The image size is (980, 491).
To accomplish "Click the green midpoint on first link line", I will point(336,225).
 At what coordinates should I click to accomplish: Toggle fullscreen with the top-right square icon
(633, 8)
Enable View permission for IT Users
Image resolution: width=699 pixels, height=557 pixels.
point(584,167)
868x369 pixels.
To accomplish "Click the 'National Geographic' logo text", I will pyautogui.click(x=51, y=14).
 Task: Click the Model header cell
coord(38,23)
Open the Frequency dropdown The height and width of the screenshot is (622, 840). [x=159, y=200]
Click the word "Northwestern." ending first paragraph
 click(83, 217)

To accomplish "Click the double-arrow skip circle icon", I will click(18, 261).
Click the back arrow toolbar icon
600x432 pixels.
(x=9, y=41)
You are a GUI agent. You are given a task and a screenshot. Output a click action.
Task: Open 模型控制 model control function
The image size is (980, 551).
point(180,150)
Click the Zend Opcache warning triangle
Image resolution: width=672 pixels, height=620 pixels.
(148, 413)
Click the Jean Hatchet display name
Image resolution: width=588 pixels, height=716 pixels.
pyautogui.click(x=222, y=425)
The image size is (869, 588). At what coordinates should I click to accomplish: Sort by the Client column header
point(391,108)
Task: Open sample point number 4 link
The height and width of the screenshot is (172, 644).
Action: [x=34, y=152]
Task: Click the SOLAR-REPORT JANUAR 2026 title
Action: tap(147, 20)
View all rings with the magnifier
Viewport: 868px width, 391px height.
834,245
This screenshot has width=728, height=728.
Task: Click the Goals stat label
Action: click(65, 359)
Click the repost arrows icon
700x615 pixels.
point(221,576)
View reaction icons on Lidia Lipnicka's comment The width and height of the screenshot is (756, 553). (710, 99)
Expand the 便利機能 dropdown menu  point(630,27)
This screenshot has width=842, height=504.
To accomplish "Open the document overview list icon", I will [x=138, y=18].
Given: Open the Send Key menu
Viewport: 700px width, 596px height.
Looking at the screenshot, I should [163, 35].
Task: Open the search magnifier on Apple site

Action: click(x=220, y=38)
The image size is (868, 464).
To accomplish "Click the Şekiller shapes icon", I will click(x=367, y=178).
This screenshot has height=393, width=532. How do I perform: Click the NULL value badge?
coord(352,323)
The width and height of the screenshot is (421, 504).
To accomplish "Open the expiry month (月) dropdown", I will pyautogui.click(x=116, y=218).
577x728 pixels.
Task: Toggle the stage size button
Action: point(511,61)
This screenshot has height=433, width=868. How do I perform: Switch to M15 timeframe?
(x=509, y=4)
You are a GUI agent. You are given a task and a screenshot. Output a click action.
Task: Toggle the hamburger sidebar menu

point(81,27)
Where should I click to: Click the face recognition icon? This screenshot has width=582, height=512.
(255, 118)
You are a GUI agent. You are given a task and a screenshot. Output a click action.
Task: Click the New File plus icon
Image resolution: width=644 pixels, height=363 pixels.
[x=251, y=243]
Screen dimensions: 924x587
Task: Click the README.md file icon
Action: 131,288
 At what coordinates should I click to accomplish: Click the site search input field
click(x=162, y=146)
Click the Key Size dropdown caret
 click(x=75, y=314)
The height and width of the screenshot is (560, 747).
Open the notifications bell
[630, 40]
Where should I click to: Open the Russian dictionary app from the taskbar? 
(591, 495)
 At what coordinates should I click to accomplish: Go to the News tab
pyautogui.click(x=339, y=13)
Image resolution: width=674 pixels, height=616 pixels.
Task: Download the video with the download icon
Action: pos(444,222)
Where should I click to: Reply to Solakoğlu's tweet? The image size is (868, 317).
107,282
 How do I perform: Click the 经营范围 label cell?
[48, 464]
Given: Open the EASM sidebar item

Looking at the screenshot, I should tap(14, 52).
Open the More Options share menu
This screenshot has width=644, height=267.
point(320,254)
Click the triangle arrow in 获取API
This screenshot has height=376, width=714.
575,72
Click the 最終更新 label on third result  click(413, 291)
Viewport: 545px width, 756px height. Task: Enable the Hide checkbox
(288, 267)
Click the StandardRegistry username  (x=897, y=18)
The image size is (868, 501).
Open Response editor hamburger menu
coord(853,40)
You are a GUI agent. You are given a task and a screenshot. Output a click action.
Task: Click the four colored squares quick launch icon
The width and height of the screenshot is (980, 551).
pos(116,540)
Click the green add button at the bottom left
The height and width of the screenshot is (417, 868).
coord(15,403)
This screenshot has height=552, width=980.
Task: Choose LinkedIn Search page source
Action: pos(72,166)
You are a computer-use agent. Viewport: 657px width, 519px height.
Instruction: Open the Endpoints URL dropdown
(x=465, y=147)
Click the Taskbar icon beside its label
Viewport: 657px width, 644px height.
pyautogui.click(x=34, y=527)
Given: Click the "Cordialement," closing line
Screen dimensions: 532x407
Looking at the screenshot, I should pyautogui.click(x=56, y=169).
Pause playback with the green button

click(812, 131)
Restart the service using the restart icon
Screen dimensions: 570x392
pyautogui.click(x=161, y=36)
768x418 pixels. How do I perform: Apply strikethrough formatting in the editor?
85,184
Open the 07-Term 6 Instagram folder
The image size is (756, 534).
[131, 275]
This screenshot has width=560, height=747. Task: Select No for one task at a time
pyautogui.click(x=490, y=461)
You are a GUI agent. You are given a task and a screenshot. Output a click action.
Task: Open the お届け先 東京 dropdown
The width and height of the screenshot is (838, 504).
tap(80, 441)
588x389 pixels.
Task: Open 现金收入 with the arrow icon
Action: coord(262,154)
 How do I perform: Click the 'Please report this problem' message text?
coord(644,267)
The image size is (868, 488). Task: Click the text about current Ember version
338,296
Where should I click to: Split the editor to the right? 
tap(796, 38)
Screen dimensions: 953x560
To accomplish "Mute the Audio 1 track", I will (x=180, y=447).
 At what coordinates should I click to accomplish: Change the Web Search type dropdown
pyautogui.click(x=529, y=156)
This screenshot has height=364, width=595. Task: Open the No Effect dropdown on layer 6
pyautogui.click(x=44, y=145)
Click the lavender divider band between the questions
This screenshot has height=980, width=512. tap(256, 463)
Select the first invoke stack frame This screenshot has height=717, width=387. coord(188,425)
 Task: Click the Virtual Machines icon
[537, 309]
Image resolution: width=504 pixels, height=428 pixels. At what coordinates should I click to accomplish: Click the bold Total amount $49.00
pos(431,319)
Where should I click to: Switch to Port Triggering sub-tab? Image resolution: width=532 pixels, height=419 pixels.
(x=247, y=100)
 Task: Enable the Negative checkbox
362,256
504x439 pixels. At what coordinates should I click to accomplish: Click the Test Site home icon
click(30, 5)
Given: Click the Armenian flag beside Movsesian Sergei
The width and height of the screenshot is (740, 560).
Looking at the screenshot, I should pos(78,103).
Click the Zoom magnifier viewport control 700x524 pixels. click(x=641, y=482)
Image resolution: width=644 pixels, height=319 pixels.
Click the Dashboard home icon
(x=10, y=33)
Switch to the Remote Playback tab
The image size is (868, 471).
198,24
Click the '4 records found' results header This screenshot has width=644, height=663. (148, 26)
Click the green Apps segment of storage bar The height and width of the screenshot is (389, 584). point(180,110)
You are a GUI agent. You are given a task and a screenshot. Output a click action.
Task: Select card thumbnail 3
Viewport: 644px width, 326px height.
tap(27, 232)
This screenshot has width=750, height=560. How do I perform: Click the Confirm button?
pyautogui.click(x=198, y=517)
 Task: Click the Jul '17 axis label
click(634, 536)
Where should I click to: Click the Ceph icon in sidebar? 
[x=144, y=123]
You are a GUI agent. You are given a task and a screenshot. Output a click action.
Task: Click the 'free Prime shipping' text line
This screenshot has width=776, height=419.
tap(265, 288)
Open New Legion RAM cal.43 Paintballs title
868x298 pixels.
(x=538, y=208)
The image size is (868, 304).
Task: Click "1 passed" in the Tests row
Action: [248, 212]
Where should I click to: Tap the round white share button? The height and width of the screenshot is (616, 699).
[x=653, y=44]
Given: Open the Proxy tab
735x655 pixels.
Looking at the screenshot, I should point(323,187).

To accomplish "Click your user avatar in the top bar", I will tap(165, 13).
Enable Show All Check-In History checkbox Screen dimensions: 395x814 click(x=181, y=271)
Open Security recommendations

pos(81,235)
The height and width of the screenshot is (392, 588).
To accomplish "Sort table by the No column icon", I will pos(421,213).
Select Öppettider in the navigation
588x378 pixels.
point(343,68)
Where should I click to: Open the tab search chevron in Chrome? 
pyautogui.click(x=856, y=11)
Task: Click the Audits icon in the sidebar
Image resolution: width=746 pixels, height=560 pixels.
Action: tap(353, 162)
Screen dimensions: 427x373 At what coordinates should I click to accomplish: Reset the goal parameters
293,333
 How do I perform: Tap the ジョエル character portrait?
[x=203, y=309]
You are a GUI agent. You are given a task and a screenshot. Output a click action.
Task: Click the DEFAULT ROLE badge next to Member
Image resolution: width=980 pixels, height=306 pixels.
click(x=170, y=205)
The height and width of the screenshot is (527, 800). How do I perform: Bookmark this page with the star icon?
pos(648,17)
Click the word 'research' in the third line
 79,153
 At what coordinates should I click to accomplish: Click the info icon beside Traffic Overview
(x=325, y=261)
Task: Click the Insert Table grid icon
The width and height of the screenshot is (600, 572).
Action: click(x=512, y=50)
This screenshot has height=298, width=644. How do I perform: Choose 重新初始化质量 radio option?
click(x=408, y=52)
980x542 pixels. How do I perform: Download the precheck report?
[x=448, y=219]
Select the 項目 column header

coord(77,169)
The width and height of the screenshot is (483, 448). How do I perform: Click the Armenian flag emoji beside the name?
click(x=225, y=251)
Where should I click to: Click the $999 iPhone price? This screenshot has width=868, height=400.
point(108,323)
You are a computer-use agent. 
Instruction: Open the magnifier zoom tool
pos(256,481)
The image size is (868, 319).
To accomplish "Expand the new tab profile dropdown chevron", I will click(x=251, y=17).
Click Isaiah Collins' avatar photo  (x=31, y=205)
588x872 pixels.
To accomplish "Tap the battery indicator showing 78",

______

* What the task asks
Tally the lines in the records containing the string "Expand"; output only the tally.

* The answer
2